Las primeras eran empleadas para fastidiar a quien veía lejos el fin, las últimas para dar envidia haciendo ver que ese fin estaba cerca para quien las usaba.

Tal era la obsesión que se tenía con la cercanía o la lejanía de esta fecha, la de la libertad, que muchos necesitaban tenerlo presente y recordarlo a lo largo del día.

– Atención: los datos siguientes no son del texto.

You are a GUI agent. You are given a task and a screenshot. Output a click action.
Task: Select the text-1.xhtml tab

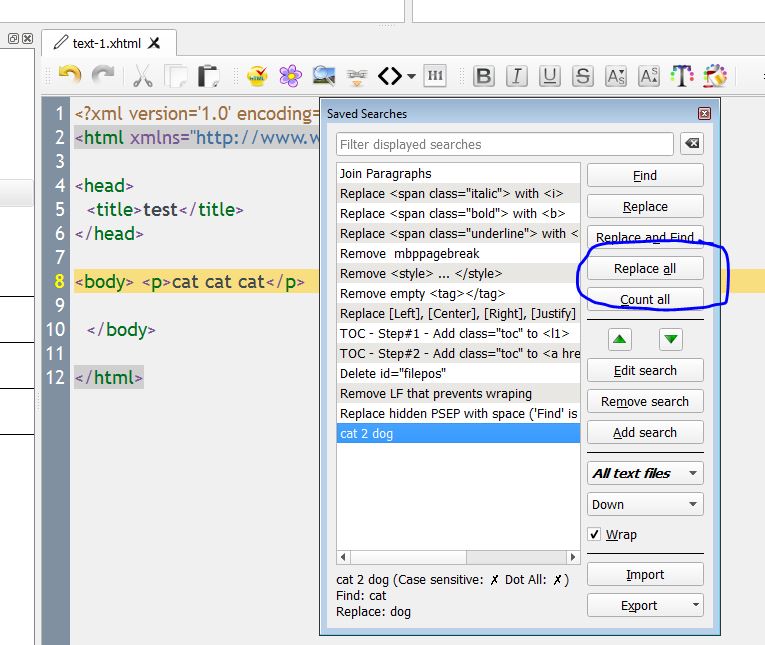(x=107, y=43)
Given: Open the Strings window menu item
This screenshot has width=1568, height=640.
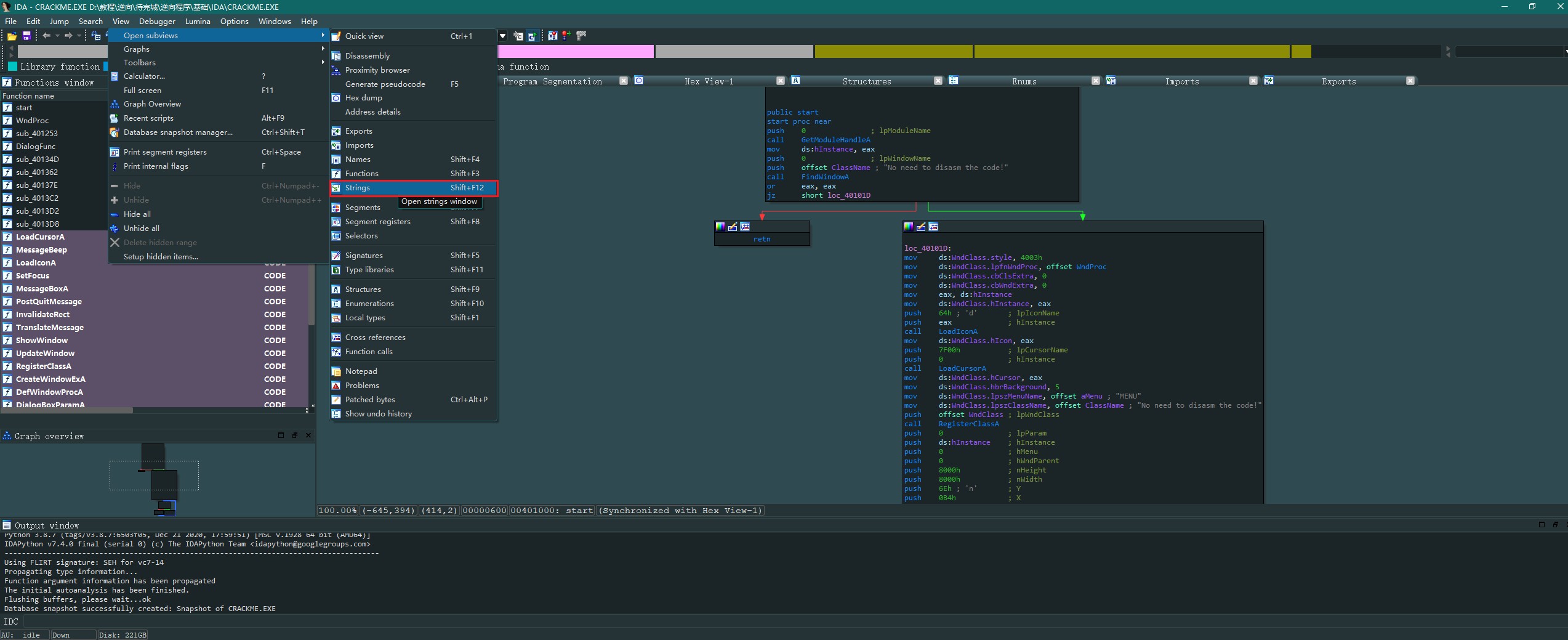Looking at the screenshot, I should point(357,188).
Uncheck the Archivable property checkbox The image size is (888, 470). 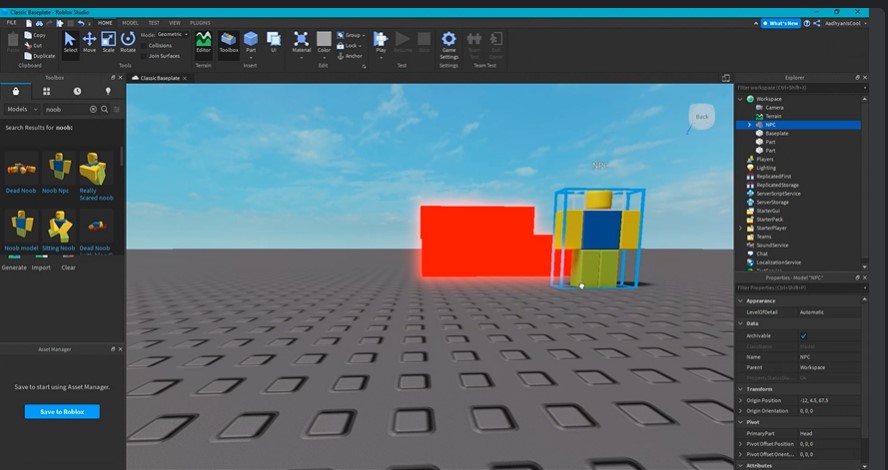(x=803, y=336)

Para ello se acogían a varias modalidades: había quien anotaba el número en la palma o en el dorso de la mano, quien lo escribía en un papel y lo pegaba en la gorra por dentro, quien lo escribía en el paquete de tabaco o quien utilizando tecnología punta utilizaba la alarma de su Casio para que el número quedase grabado y poder así ser consultado: por ejemplo si quedaban cien días se fijaría la alarma a las 01:00

Sucedía que alguien llegaba a pronunciar estas frases con cifras por debajo de diez. Entonces se le veía con cierta aureola, caminaba por cinta transportadora, parecía que su imagen se iba diluyendo y, a la hora de tachar otro día de su calendario, lo pensaba dos veces y lo hacía hasta con lástima, lamentando que esta acción tan placentera se fuese agotando.

Cuando tanto se desea el paso del tiempo es cuando la sensación de lentitud se agudiza. Sin embargo esa obsesión era patrimonio de todos, contagiosa e inevitable. Lo peor que podía pasar era perder el calendario con las tachaduras como muescas; es verdad que era fácilmente sustituible pero no era lo mismo, en el otro se había volcado el sufrimiento de un día, la rabia contenida, las palabras ahogadas, las incomprensiones olvidadas y las expectativas frustradas. Ese calendario era la hucha de los horrores guardada en taquilla alquilada, cerrada con llave que colgaba del cuello sobre tu pecho.